Our findings from the Finnish context echo the message of recent international studies: we should better acknowledge the fit between students and their studies. However, study crafting should not be yet another expectation laid on the shoulders of students. As argued by Samuli Hietala in his Nyyti blog post (2.5.2024), students’ ill-being is not just an individual-level, but also a system-level problem. This needs to be remembered also when interpreting our findings. It is plausible that students who already feel better have more energy to actively craft their studies. Independent crafting cannot be expected, if even following the basic curriculum is a daily struggle.

This brings us to the varying opportunities for study crafting. Promoting autonomy has become characteristic of the Finnish education system, but this trend does not fit the needs of all students. Moreover, demands for fast graduation may undermine students’ autonomy even when they would have the skills and energy for crafting. Finally, it is noteworthy that the items tapping students’ seeking for peer support did not work in our data as one dimension of study crafting. It is possible that the participants did not perceive their peers as a potential source for feedback, or that their curriculum or the surrounding academic culture did not encourage such crafting behaviour. Student communities can offer much needed sense of belonging and counteract the harmful effects of loneliness (see also Nyyti blogs 20.11.2023 by Lindberg, and 20.9.2023 by Rutanen & Tuuttila). Thus, more research is needed on the way social interaction is currently experienced and utilized in higher education.
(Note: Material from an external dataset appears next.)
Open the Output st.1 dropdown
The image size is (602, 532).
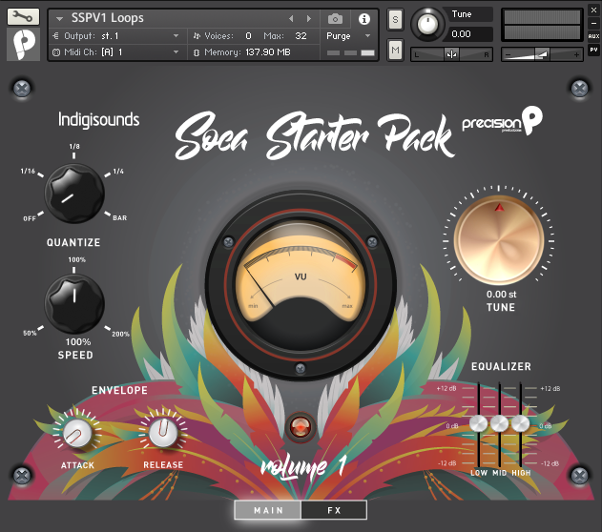tap(114, 35)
In the meanwhile, we believe that teachers in higher education can play a crucial role. Our findings add to the growing research evidence that we should provide students with opportunities and examples for study crafting. This way we can help them achieve their goals, build on their strengths, and feel well in their studies.

Key references:

Tims, M., Bakker, A. B., & Derks, D. (2012). Development and validation of the job crafting scale. Journal of Vocational Behavior, 80(1), 173-186.

Körner, L. S., Mülder, L. M., Bruno, L., Janneck, M., Dettmers, J., & Rigotti, T. (2022). Fostering study crafting to increase engagement and reduce exhaustion among higher education students: A randomized controlled trial of the STUDYCoach online intervention. Applied Psychology: Health and Well‐Being.

Tuuli Anna Renvik ja Florencia Sortheix

Tuuli Anna Renvik works as a Chief Specialist at the Urban Research and Statistics Unit, City of Helsinki. At the time of data collection, she was a University Lecturer in Social Psychology, University of Helsinki. Florencia Sortheix works as a postdoctoral researcher at the Faculty of Education, University of Helsinki, and her research conducted as part of the FLUX consortium is funded by the Academy of Finland.